Heating up the global-warming issue
Mayors told that change must start at grass roots
All those shots of reporters clinging to patio railings as wind pushes their bodies horizontal, all while giving a report on hurricane damage, is great television.
Global warming is another matter.
"Climate change doesn't make for as good TV," Heidi Cullen, the Weather Channel's climate expert and reporter, told 45 U.S. mayors gathered for the "Sundance Summit: A Mayor's Gathering on Climate Protection."
And oftentimes in America, what people care about is what makes for good TV. So those looking to get Americans to stand up and take notice of global warming have their work cut out for them, Cullen told the mayors gathered for the three-day conference, which ends today at Sundance Resort in Provo Canyon.
Global warming is already happening, scientists told the mayors, and it's too late to stop many of the effects the phenomenon will have over the next 100 years. Glaciers are melting, ocean temperatures are rising, spring is coming earlier and fall coming later.
"There is some climate change we are going to have to cope with no matter what we do on the mitigation side," Rosina Beirbaum, dean of the school of Natural Resources and Environment at the University of Michigan, said.
If trends continue, in 100 years Illinois will become as hot as Texas is now. Minnesota will be like Oklahoma and so on, Beirbaum said.
Trees and plants that once grew in a certain state will migrate with the climate. Already scientists are seeing animals migrate north as temperatures rise or move their habitats to higher elevations, she said.
Barracudas and other tropical fish are now found in the Mediterranean Sea, added Jean-Michel Cousteau, the son of legendary explorer Jacques Cousteau.
But all these changes have been so gradual, associated with a 1.1-degree temperature increase in the Earth's climate over the past 140 years, that many people outside the scientific arena haven't cared much, speakers said.

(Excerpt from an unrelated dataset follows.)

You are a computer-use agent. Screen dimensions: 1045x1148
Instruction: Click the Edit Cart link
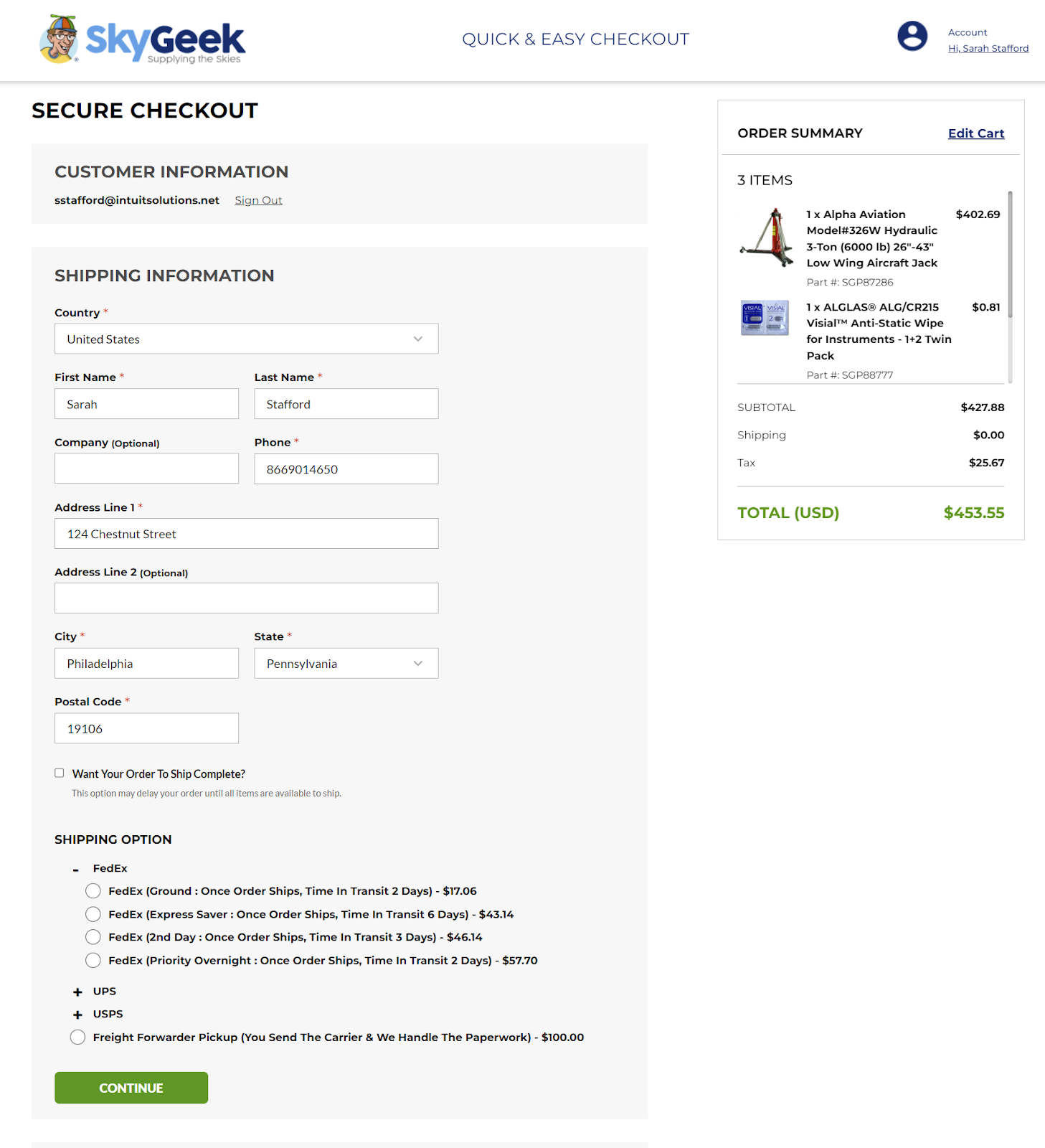[x=975, y=133]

It's not like a hurricane, after all, where the impact is immediate.
So getting people to care and do something about it is of particular concern to the mayors gathered for the summit, organized by Salt Lake City Mayor Rocky Anderson, movie mogul Robert Redford and the International Council for Local Environmental Initiatives.
"A lot of the time people care so much about their own back yard that they aren't concerned of things that appear to be in the cosmos," Redford said, explaining the American public's general ambivalence toward global warming.
But, he added, "I think that's changing."
Getting people to care means showing them how global warming will affect their lives. Many speakers pointed to the 1995 heat wave in Chicago that killed hundreds. Such heat waves will become more common, so cities should take notice. Also, considering growth that cities deal with, water sources will be affected by climate change. Some places might see more rainfall, others less.